Returning to first principles requires the reform of both journalistic practice and government policy. Much more investigative reporting is needed, which in turn demands increased funding—so journalists can do the deep digging that unearths scandal—as well as increased courage from news executives, who must stand firm in the face of inevitable counterattacks from the powerful companies and individuals being investigated. Daily news coverage would improve immeasurably if Congress restored the public-service obligations of radio and TV stations. Those stations use airwaves that are public property, so the people’s representatives should ensure that those airwaves serve the public good. 

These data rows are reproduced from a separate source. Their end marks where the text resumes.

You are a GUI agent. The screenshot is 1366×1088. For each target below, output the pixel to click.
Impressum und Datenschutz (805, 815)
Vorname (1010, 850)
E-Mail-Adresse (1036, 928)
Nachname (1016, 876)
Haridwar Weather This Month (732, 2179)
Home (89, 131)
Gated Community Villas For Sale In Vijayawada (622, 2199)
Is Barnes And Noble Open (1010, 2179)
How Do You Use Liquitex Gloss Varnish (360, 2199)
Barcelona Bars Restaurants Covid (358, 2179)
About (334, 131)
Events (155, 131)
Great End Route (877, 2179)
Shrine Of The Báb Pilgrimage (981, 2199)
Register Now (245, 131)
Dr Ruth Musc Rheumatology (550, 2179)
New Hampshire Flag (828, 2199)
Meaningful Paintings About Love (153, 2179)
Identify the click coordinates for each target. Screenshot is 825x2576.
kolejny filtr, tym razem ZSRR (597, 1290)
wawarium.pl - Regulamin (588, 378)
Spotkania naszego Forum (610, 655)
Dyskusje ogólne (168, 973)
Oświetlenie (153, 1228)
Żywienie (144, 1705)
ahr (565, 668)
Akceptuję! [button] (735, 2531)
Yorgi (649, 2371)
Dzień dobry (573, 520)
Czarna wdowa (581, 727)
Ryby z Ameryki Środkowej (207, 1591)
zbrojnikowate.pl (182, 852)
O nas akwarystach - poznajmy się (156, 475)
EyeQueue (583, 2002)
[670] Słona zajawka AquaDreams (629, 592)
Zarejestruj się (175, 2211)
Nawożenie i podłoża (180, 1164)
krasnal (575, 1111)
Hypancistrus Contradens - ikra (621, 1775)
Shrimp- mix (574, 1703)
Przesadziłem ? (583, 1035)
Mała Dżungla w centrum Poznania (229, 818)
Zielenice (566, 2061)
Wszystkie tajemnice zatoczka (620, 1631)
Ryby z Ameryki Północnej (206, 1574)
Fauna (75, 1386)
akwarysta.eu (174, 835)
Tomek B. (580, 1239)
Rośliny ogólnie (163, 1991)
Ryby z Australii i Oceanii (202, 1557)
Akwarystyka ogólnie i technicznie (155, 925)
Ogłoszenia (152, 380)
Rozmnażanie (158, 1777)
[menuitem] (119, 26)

Citizens should demand all of this and more, and they can also help make news coverage better by paying for the journalism they consume. The rise of the Internet has spread the pernicious belief that one need not pay for journalism. Revenues have fallen accordingly, triggering cuts in newsroom budgets, staff, and ambition. So, please, pay your fair share—especially for independent media outlets that have been doing the kind of watchdog journalism that a healthy democracy requires (including, yes, The Nation).

“Nothing is more terrible than ignorance in action,” wrote Goethe. If the media-enabled rise of the habitually dishonest, manifestly unqualified Donald Trump to the Oval Office proves anything, it’s that you do get what you pay for in life. Pay nothing for journalism, and that’s the kind of journalism you’ll get—a faint shadow of what the founders envisioned, and an open invitation for rogues and killers to do their worst.